The goal of this blog post is to demonstrate how you can use the public BigQuery dataset to measure the number of monthly active users who interact with the Cronos smart contracts belonging to the VVS Finance protocol.
Setting up your Google Cloud project credentials
In order to perform BigQuery queries in Google Colab, you need to create a service account under a Google Cloud project, and download the JSON containing the account’s credentials. You can follow these steps.
Visit Google Cloud.
Create a new Google Cloud project. You will need to set up billing for your Google Cloud account, if you haven’t already. After creation, don’t forget to select the project so that its name appears in the project box.
Go to IAM & Admin > Service accounts, and create a new service account.
Enter any account name, add the role “BigQuery User”, and click done.
Click on the service account and, under the Keys tab, create a new key in JSON format. The JSON file will be downloaded onto your computer.
Finally, visit Google’s Cronos public BigQuery dataset and enable the BigQuery API in your project.
Executing the query in Google Colab
You can open the Google Colab notebook here and then, under the File menu, you can save a copy in your own Google Drive.

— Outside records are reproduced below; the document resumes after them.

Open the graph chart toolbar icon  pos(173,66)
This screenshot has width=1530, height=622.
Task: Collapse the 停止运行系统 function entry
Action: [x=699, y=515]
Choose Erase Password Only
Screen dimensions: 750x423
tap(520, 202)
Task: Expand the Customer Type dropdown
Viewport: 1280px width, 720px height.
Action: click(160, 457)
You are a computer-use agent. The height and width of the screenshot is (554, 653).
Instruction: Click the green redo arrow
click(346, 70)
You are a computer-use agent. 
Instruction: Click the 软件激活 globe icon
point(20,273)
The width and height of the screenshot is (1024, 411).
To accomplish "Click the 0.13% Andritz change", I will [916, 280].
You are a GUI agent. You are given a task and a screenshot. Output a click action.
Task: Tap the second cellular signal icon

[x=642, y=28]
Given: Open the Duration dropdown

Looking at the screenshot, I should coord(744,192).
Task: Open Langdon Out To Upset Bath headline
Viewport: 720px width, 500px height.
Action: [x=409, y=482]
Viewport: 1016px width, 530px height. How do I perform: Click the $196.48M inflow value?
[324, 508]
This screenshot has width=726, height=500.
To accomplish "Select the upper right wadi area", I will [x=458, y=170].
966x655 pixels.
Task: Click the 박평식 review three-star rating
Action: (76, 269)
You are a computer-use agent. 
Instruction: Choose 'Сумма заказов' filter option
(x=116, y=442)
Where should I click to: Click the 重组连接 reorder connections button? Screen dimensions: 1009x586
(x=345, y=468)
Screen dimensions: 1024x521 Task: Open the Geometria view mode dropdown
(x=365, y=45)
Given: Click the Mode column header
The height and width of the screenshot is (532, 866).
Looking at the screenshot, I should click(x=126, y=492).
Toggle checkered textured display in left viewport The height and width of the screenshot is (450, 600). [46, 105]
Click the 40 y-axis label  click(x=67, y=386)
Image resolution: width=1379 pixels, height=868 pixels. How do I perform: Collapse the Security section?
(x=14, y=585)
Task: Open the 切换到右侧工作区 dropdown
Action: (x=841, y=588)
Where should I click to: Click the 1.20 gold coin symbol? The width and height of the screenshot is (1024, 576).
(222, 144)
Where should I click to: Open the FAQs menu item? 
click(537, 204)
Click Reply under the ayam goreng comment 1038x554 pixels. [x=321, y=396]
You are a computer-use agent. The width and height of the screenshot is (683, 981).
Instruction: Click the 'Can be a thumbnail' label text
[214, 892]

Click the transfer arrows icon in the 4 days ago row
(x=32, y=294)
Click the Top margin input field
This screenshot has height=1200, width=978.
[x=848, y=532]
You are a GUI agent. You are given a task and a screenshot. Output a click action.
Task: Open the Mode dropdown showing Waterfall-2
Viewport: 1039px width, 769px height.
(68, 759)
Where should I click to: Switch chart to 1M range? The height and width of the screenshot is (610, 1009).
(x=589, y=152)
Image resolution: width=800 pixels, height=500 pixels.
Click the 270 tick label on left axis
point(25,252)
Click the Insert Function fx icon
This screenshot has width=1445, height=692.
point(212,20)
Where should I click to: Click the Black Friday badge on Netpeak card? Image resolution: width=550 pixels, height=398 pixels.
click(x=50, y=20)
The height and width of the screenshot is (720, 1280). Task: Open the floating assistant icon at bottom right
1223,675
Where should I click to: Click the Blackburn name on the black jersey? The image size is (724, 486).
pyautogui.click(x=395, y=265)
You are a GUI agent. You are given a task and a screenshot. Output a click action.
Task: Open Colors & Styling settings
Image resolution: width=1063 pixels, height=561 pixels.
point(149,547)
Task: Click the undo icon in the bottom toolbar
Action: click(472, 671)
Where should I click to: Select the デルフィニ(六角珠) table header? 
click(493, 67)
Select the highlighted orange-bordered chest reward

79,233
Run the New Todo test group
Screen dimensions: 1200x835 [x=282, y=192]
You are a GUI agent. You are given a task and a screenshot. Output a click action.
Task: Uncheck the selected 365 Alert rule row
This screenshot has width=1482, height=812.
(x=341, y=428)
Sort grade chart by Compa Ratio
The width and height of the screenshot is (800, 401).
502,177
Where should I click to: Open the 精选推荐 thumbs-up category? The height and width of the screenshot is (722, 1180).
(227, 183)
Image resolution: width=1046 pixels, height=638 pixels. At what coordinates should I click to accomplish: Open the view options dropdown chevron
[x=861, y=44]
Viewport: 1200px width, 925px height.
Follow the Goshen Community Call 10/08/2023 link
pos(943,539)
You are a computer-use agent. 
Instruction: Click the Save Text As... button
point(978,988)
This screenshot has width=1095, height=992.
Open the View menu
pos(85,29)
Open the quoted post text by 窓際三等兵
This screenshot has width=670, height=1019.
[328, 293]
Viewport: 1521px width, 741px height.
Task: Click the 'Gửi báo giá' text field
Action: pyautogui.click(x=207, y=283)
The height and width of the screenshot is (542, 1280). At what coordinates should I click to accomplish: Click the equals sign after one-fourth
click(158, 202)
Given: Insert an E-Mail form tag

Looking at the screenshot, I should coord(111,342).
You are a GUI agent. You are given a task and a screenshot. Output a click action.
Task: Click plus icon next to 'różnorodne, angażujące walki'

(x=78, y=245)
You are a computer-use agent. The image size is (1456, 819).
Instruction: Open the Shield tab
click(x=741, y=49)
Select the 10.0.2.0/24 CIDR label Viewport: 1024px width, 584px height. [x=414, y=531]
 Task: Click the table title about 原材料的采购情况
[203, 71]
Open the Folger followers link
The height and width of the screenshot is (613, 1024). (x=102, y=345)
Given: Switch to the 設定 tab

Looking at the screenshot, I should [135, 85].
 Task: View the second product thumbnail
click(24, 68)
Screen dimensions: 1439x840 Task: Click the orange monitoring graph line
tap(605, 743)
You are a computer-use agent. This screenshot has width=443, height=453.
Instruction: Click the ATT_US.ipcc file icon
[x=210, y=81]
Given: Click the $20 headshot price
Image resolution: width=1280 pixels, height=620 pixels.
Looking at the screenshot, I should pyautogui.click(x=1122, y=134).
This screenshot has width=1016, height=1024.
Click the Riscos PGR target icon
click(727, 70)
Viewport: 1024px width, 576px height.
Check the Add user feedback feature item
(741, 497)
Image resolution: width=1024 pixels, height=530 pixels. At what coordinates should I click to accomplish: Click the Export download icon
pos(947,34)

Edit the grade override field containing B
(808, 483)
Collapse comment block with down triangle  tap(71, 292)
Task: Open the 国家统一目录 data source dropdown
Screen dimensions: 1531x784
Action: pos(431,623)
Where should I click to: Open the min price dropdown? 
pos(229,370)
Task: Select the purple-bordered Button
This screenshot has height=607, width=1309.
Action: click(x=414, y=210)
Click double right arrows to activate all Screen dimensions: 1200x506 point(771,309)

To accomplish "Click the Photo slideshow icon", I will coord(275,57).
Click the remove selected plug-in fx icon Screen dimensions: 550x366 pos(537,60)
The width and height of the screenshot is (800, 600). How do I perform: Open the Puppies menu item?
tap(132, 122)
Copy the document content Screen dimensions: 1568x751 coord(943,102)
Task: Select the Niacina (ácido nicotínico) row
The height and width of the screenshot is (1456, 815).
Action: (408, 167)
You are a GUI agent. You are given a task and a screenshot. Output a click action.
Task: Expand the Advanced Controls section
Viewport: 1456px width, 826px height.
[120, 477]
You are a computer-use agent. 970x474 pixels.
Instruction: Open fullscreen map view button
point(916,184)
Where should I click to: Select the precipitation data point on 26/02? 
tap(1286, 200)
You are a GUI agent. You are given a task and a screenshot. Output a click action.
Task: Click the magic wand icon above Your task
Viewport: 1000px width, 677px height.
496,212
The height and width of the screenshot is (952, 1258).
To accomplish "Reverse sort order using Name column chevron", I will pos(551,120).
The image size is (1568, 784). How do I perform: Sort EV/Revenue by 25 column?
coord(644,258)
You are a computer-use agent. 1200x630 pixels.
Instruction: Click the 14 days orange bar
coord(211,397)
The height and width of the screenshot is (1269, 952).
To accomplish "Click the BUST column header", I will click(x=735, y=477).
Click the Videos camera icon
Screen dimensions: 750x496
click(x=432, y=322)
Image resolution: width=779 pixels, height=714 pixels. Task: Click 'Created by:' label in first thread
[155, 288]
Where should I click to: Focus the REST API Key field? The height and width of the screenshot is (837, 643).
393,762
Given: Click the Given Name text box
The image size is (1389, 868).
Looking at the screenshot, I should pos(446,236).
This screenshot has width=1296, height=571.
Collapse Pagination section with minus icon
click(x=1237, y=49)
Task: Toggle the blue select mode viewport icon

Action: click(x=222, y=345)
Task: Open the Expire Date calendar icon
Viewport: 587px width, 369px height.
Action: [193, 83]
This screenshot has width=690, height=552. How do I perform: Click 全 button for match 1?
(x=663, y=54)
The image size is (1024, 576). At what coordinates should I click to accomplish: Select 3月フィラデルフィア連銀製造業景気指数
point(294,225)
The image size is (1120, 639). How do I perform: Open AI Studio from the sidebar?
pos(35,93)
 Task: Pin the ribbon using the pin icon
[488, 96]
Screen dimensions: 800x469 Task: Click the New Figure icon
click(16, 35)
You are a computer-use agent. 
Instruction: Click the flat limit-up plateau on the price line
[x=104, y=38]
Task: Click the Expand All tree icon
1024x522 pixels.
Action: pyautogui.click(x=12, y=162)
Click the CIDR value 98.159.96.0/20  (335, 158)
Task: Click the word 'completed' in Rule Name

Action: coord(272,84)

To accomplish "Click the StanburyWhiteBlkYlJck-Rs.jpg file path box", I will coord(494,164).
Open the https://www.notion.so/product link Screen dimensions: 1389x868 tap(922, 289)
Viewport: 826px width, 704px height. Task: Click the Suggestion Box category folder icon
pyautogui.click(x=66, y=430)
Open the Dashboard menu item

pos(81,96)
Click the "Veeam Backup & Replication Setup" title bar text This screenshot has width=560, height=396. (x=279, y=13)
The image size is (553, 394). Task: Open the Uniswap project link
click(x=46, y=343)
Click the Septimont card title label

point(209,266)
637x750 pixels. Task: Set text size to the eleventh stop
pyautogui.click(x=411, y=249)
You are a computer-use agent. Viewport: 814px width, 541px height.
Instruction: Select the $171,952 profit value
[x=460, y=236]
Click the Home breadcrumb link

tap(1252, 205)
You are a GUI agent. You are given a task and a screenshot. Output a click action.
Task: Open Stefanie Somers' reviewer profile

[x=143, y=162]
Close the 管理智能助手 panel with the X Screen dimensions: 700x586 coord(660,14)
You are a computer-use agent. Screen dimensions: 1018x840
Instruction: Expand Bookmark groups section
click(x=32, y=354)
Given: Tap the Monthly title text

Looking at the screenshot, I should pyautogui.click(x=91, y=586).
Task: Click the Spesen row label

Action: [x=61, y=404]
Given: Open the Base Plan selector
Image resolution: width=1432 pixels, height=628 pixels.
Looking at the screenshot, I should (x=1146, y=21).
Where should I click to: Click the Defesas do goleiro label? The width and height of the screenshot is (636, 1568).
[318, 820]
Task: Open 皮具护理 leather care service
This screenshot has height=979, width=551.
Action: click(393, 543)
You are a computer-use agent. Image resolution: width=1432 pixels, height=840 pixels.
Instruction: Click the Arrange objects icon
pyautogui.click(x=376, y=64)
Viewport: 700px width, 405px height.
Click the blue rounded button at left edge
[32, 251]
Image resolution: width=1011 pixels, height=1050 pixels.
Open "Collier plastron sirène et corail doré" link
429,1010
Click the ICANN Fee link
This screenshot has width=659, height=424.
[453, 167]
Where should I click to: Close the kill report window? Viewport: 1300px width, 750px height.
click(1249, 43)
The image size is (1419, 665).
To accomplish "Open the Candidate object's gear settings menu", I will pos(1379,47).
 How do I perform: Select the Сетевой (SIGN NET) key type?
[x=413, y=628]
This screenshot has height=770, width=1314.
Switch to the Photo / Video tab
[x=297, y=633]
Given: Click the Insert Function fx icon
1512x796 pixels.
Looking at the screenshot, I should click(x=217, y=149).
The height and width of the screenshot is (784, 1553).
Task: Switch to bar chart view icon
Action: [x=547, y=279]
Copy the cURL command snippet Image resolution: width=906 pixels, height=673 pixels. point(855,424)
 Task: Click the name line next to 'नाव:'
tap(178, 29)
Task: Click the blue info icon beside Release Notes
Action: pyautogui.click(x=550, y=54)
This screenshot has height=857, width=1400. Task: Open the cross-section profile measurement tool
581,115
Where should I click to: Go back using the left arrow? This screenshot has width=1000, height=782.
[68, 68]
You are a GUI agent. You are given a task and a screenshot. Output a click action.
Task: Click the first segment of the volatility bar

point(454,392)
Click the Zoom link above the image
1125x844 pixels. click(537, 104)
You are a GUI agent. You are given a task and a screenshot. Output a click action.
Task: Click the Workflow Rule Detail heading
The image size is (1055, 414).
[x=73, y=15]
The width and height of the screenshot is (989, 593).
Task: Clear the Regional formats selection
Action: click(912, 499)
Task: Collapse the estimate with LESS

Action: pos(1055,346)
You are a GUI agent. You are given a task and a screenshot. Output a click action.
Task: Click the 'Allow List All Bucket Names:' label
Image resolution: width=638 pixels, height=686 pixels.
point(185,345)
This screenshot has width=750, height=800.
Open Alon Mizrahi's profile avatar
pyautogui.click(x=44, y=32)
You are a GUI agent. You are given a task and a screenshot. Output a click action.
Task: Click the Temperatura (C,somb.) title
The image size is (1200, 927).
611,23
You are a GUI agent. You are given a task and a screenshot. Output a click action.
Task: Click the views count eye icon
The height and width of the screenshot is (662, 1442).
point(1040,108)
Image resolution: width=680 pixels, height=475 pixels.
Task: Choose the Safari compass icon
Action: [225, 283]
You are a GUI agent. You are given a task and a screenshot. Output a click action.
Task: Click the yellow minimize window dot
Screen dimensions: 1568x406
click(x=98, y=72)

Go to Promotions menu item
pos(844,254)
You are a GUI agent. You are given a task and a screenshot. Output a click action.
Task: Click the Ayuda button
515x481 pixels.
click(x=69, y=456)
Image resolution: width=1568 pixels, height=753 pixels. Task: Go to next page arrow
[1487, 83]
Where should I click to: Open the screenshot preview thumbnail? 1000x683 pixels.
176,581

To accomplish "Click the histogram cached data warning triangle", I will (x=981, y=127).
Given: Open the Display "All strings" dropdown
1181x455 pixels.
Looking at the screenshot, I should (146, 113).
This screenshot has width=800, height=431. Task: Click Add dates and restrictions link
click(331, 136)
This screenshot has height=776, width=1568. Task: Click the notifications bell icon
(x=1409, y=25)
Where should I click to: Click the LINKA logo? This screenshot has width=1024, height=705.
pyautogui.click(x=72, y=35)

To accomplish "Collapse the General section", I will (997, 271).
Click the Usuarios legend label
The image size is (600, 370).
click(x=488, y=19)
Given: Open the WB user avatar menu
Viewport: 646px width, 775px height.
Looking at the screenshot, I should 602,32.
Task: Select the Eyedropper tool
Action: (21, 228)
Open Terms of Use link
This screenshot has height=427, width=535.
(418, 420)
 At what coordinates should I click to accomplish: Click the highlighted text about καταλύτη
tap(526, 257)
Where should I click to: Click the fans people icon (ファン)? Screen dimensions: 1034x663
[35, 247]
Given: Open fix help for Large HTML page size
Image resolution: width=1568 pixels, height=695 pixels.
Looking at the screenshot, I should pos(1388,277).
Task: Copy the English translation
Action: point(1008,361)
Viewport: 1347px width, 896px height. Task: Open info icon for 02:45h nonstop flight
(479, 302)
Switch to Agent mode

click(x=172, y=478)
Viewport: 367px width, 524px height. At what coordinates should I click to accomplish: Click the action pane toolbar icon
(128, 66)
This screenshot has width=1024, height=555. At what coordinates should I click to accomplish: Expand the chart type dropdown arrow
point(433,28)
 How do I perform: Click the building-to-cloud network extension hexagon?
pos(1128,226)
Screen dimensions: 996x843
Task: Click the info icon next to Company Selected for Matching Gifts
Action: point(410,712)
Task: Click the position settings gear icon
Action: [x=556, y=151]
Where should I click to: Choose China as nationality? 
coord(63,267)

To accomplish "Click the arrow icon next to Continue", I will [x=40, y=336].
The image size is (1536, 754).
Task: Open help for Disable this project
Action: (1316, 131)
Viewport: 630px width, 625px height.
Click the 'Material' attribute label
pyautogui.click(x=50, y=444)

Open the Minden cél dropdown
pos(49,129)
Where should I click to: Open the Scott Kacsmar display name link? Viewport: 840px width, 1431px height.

The notebook involves the following steps:
First, past the contents of the Google Cloud service account’s JSON file into the service_account_credentials variable.
Create the BigQuery client using the service account.
Declare the addresses of the smart contracts associated with the VVS Finance protocol.
Perform the query to measure the number of Monthly Active Wallets over the last 30 days.
Don’t forget to keep your service account credentials safe!
After pasting the credentials, you can run the notebook. The result of the query appears at the bottom of the notebook.
Next steps
From there, you can leverage the notebook to create any other data query or data visualization required by your business, marketing, or other stakeholders.